:: Metin kesiti ::
TÜSİAD Başkanı’nın tahminleri

Cumhurbaşkanı’nı en iyi şekilde ağırlayan TÜSİAD Başkanı Haluk Dinçer, Cnbc-e televizyonunda suya sabuna dokunmadan ekonomi ile ilgili değerlendirmeler yaptı.

Cumhurbaşkanı’nın TÜSİAD’a gelmesi çok önemli imiş. Cumhurbaşkanı konuşmasında kutuplaşmamaktan ve tokalaşmaktan söz etmiş.TÜSİAD Başkanı da buna inanmış ve çok memnun olmuş. Geçmişte hatalarının olduğunu da kabul ederek bir anlamda devlet büyüklerinden af diliyor.

FAİZ İNMELİ

Faiz oranları çift haneli rakamlara gelirse kısır döngü yaratırmış. “Şimdi yüzde 9 olan faizin yüzde yüzde 5’e gelmesini bekliyoruz ama bunu nasıl olacak merak da ediyoruz” şeklinde belirsiz bir ifadede bulunan Dinçer, hedef bu olmalı ama Merkez Bankası bunu nasıl başaracak, derken kaygısını da dile getirmiş oldu.

Dinçer, şu tespitte bulunuyor: “Yatırımcı için yüzde 5 faiz hedefi önemlidir. Öngörülebilirlik için önemlidir. Yüzde 10’lara gelmiş, çift haneye dayanmış faiz, bizi psikolojik olarak da etkileyebilir. Bizi eski yıllardaki kısır döngüye sokabilir. Çünkü yüzde 10 olduğu zaman, kiralar yüzde 10, ücretler yüzde 10; kısır döngüye girmek riskiyle karşı karşıyayız.”

EKONOMİMİZ ÇOK GELİŞMİŞ!

Gümrük Birliği’nin Türkiye ekonomisine büyük katkı sağladığına işaret eden Dinçer, 3. ülkelerle yapılan serbest ticaret anlaşmalarının büyük sorun yarattığını belirterek Gümrük Birliği’nin yeniden müzakere edilmesi gerektiğine inanıyor. Oysa AB’ne girmeden Gümrük Birliği’ne girmenin ülkemizden neler götürdüğü yıllardır yazıldı çizildi.

:: Derlenen malzeme ::
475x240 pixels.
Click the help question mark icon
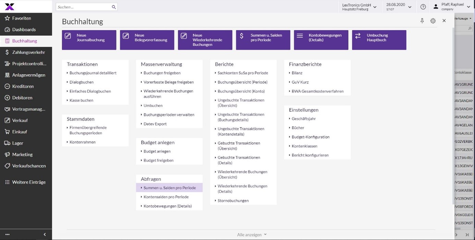pyautogui.click(x=423, y=7)
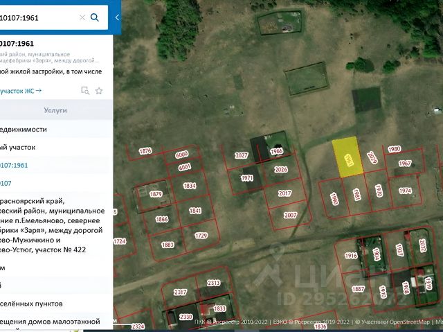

:: Görev 1 ::
TÜSİAD Başkanı hakkındaki metne göre Dinçer, şu an yüzde 9 olan faizin yüzde kaça inmesini bekliyor?
:: Görev 2 ::
TÜSİAD Başkanı hakkındaki metni son cümlesinden sonra sürdürün.
Liste, TÜSİAD Başkanı hakkındaki metinle ilgili değildir.

:: Yanıt 1 ::
Yüzde 5'e.

:: Yanıt 2 ::
“Hep konuştuğumuz, Türkiye’de ekonomi çok gelişti ama sermaye piyasaları çok gelişmedi. Büyük şirketler ve aile şirketleri halka açılma konusuna çok yaklaşmadı” derken üretime dayanmayan sıcak para ile finanse edilen ekonomiye çok gelişti demek bir iş adamına yakışmayan bir ifade. Gelişmiş ekonomi katma değerli üretimle kalkınmış bir ekonomidir. Borç ve sıcak para ile finanse edilmiş tüketim çılgını bir ekonomiye çok gelişmiş ekonomi demek ya iktidara şirin görünmek için denir ya da cehaletten. Ancak bizim büyük iş adamlarımız iyi eğitim aldıkları için bu hususları bilirler. Bunu söylüyorlarsa kendi menfaatlerini ülke menfaatlerinin üstünde tuttuklarını bize göstermiş oluyorlar.

Türkiye’nin kredi notu konusunda “Yatırım yapılabilirlik anlamında bir risk görmüyorum” tespitini yaparken Dinçer, bizce yanılıyor. Kredi derecelendirme kuruluşlarının aylardır yaptıkları değerlendirmeler ve uyarılar Dinçer’i teyit etmiyor. Üstelik notumuz kritik eşikte.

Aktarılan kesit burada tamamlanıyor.